[What is being asked]: Copy all of the records word for word.

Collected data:
# # #
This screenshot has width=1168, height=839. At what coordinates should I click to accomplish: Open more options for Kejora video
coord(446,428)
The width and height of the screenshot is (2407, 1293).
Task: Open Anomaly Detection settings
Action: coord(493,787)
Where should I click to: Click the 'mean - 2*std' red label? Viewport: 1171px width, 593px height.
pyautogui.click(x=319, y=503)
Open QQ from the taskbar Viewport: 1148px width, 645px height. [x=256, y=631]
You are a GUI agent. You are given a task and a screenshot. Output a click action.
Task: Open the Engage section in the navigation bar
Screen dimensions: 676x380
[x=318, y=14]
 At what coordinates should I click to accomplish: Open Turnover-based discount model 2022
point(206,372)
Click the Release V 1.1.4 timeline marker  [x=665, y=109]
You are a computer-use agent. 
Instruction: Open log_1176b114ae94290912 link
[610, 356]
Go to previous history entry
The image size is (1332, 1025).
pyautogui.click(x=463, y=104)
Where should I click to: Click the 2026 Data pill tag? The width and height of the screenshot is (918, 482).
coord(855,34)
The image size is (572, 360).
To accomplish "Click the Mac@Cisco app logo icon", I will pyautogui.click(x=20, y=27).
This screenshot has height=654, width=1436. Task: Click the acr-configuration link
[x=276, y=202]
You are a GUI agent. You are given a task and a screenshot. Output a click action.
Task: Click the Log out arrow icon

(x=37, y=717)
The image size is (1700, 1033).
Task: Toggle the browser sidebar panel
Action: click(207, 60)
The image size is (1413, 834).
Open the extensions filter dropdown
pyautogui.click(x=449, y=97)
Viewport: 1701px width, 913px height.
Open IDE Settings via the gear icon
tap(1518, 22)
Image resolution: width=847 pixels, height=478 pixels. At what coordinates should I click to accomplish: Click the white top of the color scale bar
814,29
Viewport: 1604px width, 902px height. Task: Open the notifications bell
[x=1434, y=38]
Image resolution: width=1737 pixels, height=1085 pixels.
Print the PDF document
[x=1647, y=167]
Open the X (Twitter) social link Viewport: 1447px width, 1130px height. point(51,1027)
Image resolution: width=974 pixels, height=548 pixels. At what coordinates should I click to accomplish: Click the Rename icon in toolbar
# # #
[Output below]:
This screenshot has width=1168, height=839. At what coordinates should I click to accomplish: Open more options for Kejora video
coord(446,428)
The width and height of the screenshot is (2407, 1293).
Task: Open Anomaly Detection settings
Action: coord(493,787)
Where should I click to: Click the 'mean - 2*std' red label? Viewport: 1171px width, 593px height.
pyautogui.click(x=319, y=503)
Open QQ from the taskbar Viewport: 1148px width, 645px height. [x=256, y=631]
You are a GUI agent. You are given a task and a screenshot. Output a click action.
Task: Open the Engage section in the navigation bar
Screen dimensions: 676x380
[x=318, y=14]
 At what coordinates should I click to accomplish: Open Turnover-based discount model 2022
point(206,372)
Click the Release V 1.1.4 timeline marker  [x=665, y=109]
You are a computer-use agent. 
Instruction: Open log_1176b114ae94290912 link
[610, 356]
Go to previous history entry
The image size is (1332, 1025).
pyautogui.click(x=463, y=104)
Where should I click to: Click the 2026 Data pill tag? The width and height of the screenshot is (918, 482).
coord(855,34)
The image size is (572, 360).
To accomplish "Click the Mac@Cisco app logo icon", I will pyautogui.click(x=20, y=27).
This screenshot has height=654, width=1436. Task: Click the acr-configuration link
[x=276, y=202]
You are a GUI agent. You are given a task and a screenshot. Output a click action.
Task: Click the Log out arrow icon

(x=37, y=717)
The image size is (1700, 1033).
Task: Toggle the browser sidebar panel
Action: click(207, 60)
The image size is (1413, 834).
Open the extensions filter dropdown
pyautogui.click(x=449, y=97)
Viewport: 1701px width, 913px height.
Open IDE Settings via the gear icon
tap(1518, 22)
Image resolution: width=847 pixels, height=478 pixels. At what coordinates should I click to accomplish: Click the white top of the color scale bar
814,29
Viewport: 1604px width, 902px height. Task: Open the notifications bell
[x=1434, y=38]
Image resolution: width=1737 pixels, height=1085 pixels.
Print the PDF document
[x=1647, y=167]
Open the X (Twitter) social link Viewport: 1447px width, 1130px height. point(51,1027)
Image resolution: width=974 pixels, height=548 pixels. At what coordinates should I click to accomplish: Click the Rename icon in toolbar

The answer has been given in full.